### YOUR INSTRUCTIONS
Decide whether each statement below agrees with the game preview, answering yes or no and quoting the deciding words of the preview. (a) Arden Key missed the first two games of the season because of offseason shoulder surgery. (b) Andraez Williams leads his team with five interceptions. (c) Jarrett Stidham came to Auburn as a transfer from Baylor.
TEXT SHOWN section start
No. 10 Auburn at LSU: Keys to victory, players to watch
No. 10 Auburn heads to Death Valley on Saturday searching for their first win in Baton Rogue since 1999. Below are Plainsman sports writer Zach Tantillo's players to watch and keys to victory for the Tiger teams.
Players to Watch
LB Arden Key (LSU)
An AP Preseason All-American selection, Arden Key has not had the 2017 that most people were expecting. The 2016 LSU sack leader missed the first two games of the season due to offseason shoulder surgery. Key made his first start against Mississippi State and has since only recorded 10 total tackles and 0.5 sacks in four games. Even though Key has not made an impact in the box score, a home game against the favored Auburn Tigers will be a perfect coming out party for the junior. Key might make a bigger impact rushing the passer than most expect, especially if OL Mike Horton is out with an ankle sprain suffered against Ole Miss.
DB Andraez “Greedy” Williams (LSU)
The redshirt freshman has earned his nickname “Greedy” while making his first starts at LSU. Williams has a team-high three interceptions and five pass deflections in his first actual season. The Louisiana native has a great nose for the ball and plays with something to prove, which could spell trouble for an Auburn team that relies on big plays in the passing game.
RB Derrius Guice (LSU)
Guice gained 1387 yards in a backup role in 2016 and was poised to take over this year in the backfield after Leonard Fournette left for the NFL. Guice has had a mediocre season thus far, only gaining 364 yards and five touchdowns, but that is mostly due to a left leg injury he suffered earlier this season. Guice only rushed for three attempts and gained 62 yards against Auburn last year, but this year, if he plays, he will get majority of the carries and will test the stout Auburn defense.
QB Jarrett Stidham (Auburn)
Baylor transfer Jarrett Stidham has found his footing and some after a few shaky starts to start the season. Since entering SEC play, Stidham is 40-54 with 717 yards and five touchdowns. A big part of the success is the QB’s ability to throw the deep ball. For a LSU team who lost Safety Jamal Adams and Cornerback Tre’Davious White in the first round in the NFL draft, a QB like Stidham will test this young corps of defensive backs.
TEXT SHOWN section end
RECORDS section start
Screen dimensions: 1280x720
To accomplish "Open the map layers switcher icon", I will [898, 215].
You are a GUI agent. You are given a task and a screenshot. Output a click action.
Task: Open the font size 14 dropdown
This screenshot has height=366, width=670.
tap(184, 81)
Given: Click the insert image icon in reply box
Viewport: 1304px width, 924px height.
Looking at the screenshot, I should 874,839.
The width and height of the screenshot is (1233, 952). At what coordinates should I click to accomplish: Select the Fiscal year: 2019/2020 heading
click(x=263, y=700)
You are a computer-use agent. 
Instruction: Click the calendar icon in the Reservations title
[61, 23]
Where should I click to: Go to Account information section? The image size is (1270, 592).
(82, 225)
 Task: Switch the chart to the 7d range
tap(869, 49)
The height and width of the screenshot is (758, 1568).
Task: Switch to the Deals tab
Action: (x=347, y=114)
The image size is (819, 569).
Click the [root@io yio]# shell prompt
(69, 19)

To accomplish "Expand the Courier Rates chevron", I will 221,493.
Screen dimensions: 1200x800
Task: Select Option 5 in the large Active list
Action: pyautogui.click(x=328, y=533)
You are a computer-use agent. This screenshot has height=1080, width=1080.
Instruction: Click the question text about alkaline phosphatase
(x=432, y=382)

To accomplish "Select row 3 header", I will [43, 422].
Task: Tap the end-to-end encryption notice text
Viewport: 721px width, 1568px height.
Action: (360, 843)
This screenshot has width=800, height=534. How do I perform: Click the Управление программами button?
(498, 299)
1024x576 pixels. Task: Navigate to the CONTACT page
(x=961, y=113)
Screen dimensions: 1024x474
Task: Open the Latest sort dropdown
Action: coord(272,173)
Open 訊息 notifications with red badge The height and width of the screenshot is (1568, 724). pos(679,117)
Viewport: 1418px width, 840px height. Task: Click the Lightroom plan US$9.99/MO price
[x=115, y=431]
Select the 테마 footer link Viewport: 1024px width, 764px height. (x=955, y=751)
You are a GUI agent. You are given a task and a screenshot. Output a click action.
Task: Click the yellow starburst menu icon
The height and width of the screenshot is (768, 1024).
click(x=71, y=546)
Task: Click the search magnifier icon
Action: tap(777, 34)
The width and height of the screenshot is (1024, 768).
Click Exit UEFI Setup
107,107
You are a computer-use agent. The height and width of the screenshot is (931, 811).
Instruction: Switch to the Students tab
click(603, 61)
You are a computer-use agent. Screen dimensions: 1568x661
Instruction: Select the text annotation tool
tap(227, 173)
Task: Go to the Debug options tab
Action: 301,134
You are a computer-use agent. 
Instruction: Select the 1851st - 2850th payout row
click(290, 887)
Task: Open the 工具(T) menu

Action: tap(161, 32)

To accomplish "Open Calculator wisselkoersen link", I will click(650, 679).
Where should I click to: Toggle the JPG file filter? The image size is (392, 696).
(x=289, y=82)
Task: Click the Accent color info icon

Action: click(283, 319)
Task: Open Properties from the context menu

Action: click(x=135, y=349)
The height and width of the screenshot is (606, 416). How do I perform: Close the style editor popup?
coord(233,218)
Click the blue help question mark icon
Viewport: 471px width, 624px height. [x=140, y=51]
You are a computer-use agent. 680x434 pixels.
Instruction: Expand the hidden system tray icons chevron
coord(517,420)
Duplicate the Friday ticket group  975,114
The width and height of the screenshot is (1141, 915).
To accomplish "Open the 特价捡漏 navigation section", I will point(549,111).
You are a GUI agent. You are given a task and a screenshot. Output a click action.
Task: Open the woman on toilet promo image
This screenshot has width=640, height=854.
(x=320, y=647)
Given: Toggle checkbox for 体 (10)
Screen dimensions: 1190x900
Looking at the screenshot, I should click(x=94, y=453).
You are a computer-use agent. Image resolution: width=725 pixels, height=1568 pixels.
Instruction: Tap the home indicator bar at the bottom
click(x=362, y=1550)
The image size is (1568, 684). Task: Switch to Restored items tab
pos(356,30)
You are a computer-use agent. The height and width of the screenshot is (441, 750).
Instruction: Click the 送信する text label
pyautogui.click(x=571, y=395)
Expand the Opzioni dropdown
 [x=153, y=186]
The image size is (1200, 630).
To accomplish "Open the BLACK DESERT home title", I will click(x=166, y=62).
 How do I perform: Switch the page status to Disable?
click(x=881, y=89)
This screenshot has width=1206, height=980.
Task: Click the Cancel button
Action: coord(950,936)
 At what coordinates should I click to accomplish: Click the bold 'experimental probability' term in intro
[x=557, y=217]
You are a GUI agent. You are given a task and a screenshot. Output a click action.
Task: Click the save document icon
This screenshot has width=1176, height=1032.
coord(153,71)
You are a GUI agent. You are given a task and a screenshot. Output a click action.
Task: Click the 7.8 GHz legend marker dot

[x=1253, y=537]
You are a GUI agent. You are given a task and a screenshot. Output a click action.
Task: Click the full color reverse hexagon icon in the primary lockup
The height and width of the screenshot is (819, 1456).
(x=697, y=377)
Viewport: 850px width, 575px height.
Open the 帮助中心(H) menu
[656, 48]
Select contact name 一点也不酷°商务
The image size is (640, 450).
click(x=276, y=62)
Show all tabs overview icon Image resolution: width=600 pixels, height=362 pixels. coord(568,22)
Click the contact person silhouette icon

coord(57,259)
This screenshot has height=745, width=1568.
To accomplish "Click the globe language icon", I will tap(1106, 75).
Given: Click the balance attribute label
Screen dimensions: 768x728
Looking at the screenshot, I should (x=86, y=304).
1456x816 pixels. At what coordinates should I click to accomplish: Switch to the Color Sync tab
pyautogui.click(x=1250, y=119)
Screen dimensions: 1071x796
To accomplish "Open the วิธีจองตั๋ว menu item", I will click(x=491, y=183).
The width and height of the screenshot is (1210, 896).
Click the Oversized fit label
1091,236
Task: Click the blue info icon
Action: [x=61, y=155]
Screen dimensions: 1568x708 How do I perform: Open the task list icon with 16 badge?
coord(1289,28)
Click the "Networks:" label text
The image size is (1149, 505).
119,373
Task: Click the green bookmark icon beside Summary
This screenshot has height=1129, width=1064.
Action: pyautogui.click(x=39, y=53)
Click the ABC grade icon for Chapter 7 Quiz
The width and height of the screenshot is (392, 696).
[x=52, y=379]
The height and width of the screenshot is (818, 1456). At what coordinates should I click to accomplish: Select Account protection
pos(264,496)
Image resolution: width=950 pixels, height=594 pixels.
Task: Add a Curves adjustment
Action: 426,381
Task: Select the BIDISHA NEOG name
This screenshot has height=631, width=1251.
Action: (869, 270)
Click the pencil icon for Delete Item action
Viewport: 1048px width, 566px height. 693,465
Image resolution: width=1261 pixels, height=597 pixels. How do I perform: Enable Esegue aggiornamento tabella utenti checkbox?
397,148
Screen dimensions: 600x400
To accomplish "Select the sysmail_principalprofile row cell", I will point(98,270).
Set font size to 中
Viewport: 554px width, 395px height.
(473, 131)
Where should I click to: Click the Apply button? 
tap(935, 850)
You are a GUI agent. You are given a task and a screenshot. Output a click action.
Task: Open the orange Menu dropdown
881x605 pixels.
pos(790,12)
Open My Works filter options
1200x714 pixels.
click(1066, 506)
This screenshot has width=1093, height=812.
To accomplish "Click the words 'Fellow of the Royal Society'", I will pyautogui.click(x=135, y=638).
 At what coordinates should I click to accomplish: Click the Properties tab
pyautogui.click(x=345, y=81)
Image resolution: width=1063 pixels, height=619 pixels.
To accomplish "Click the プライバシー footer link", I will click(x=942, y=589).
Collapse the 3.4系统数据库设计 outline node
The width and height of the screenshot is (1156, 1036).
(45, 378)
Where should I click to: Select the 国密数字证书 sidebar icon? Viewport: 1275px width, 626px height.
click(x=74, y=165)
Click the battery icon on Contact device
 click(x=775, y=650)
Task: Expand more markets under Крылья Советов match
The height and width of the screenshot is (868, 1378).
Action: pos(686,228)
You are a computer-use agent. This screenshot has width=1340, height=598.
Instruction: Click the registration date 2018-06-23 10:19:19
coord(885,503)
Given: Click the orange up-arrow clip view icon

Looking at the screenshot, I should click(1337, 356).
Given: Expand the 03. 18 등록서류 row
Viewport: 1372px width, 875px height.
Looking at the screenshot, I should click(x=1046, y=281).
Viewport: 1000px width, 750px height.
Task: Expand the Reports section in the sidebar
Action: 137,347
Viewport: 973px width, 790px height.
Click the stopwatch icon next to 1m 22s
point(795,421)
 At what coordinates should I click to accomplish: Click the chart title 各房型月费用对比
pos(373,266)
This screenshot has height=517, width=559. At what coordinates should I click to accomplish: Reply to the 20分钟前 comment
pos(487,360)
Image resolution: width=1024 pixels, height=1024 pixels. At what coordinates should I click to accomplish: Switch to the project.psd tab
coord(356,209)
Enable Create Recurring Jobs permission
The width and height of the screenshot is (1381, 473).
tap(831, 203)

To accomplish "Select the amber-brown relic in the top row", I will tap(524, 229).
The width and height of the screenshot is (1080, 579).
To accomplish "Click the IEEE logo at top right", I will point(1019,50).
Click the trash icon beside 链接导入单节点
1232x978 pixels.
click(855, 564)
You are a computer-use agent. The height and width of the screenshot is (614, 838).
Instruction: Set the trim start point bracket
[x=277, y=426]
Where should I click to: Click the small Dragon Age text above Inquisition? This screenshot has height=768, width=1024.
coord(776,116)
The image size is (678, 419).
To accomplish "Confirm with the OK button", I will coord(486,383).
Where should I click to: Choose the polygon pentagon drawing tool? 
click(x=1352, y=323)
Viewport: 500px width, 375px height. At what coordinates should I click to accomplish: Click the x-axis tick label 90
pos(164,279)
RECORDS section end
### RESPONSE TO THIS TASK
(a) Yes: "The 2016 LSU sack leader missed the first two games of the season due to offseason shoulder surgery."
(b) No: "Williams has a team-high three interceptions and five pass deflections in his first actual season."
(c) Yes: "Baylor transfer Jarrett Stidham has found his footing"